Related to question on this page: Randomly associate elements of two vectors given conditions If I have following data:
loss=c(45,10,5,1)
capitals = structure(list(capital = c(100L, 50L, 4L, 25L, 5L), loss = c(5L,
10L, 10L, 1L, 45L)), .Names = c("capital", "loss"), class = "data.frame", row.names = c(NA,
-5L))
capitals
capital loss
1 100 5
2 50 10
3 4 10
4 25 1
5 5 45
>
I am trying to correct any row with loss>capital (assign another random value from vector loss so that loss<=capital) by following command:
apply(capitals, 1, function(x){while(x[2]>x[1]) {x[2] = sample(loss,1); print(x[2])} })
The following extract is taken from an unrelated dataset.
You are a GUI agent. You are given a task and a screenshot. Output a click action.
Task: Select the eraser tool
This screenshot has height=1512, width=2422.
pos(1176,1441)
print function shows that the value is changing in the function but value is not changing in dataframe capitals:
apply(capitals, 1, function(x){while(x[2]>x[1]) {x[2] = sample(loss,1); print(x[2])} })
loss
5
loss
10
loss
10
loss
1
loss
5
NULL
> capitals
capital loss
1 100 5
2 50 10
3 4 10
4 25 1
5 5 45
>
Why is value in capitals dataframe not changing and how can this be corrected? Thanks for your help.
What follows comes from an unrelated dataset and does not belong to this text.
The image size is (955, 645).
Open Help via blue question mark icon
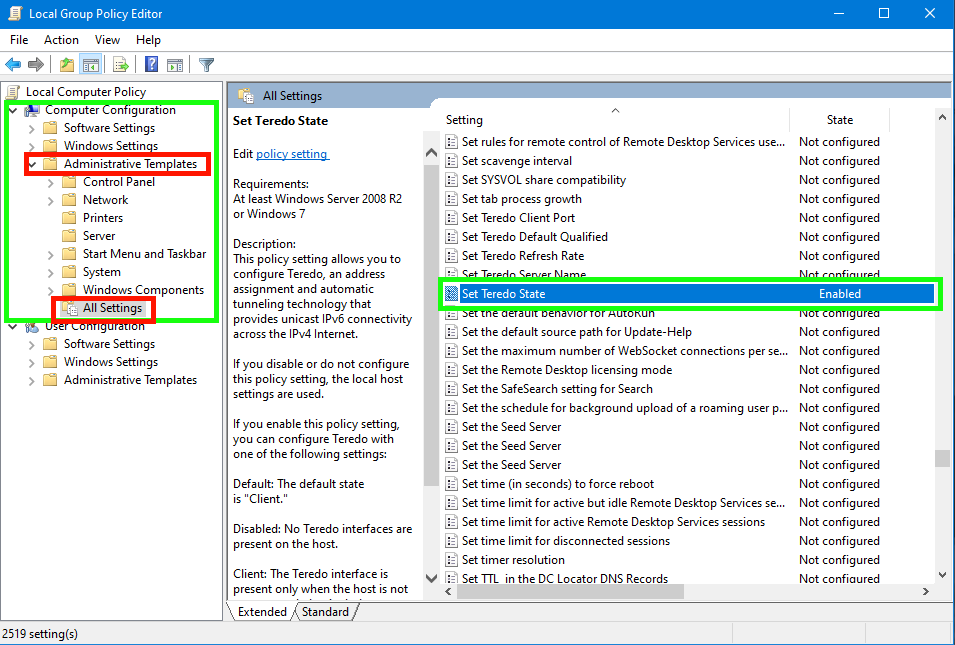pos(151,65)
apply is evaluating a function, and assignment within functions do not affect the enclosing environment. A copy is being modified, and that copy is destroyed when the function exits.
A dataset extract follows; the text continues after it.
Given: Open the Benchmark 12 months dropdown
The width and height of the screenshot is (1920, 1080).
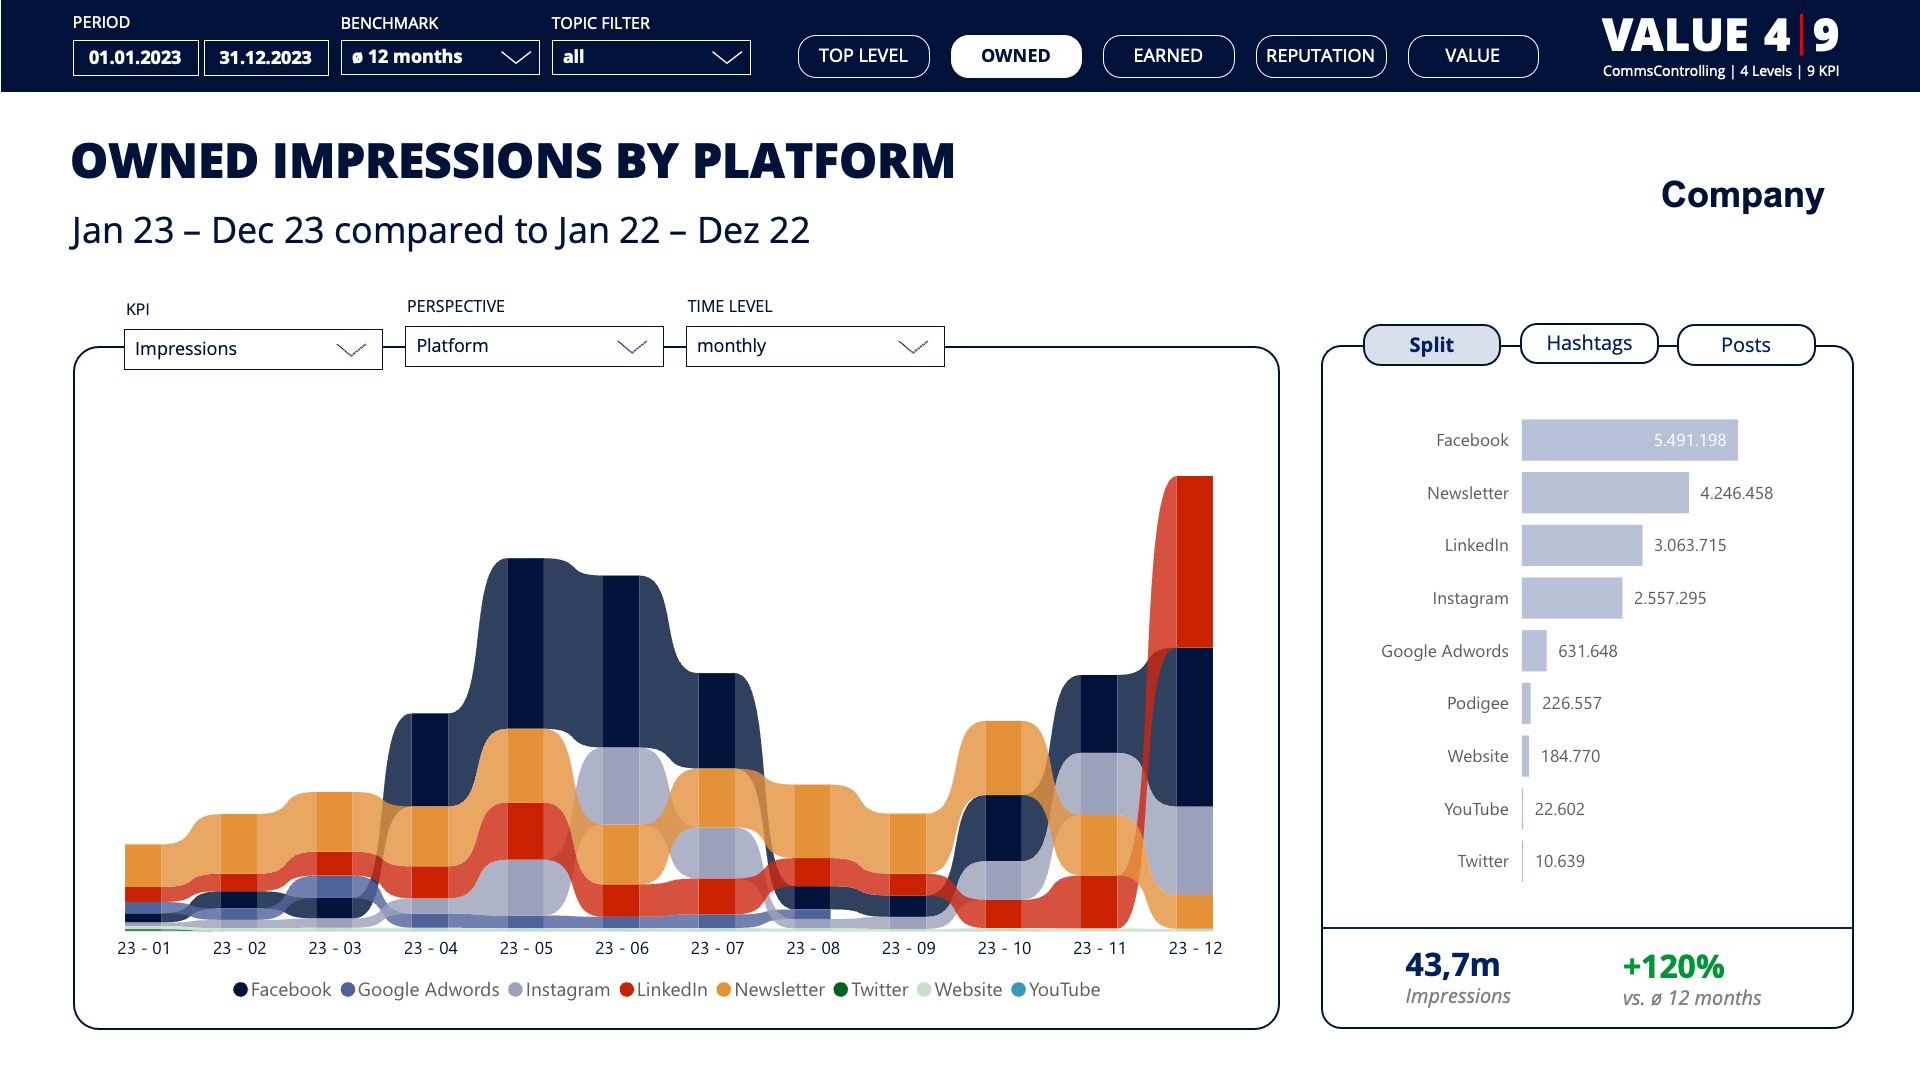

Instead, to make use of apply, you should build an object, letting apply return each element. Something like this perhaps:
capitals$loss <-
apply(capitals, 1,
function(x){
while(x[2]>x[1])
x[2] <- sample(loss,1)
x[2]
}
)
capitals
## capital loss
## 1 100 5
## 2 50 10
## 3 4 1
## 4 25 1
## 5 5 5
Here, the new value for loss (x[2]) is returned from the function, and collected into a vector by apply. This is then used to replace the column in the data frame.
This can be done without the while loop, by sampling the desired subset of loss. An if is required to determine if sampling is needed:
apply(capitals, 1,
function(x)
if (x[2] > x[1])
sample(loss[loss<=x[1]], 1)
else
x[2]
)
Better yet, instead of using if, you can replace only those rows where the condition holds:
r <- capitals$capital < capitals$loss
capitals[r, 'loss'] <-
sapply(capitals[r,'capital'],
function(x) sample(loss[loss<=x], 1)
)
Here, the rows where replacement is needed is represented by r and only those rows are modified (this is the same condition present for the while in the original, but the order of the elements has been swapped -- thus the change from greater-than to less-than).
The sapply expression loops through the values of capital for those rows, and returns a single sample from those entries of loss that do not exceed the capital value.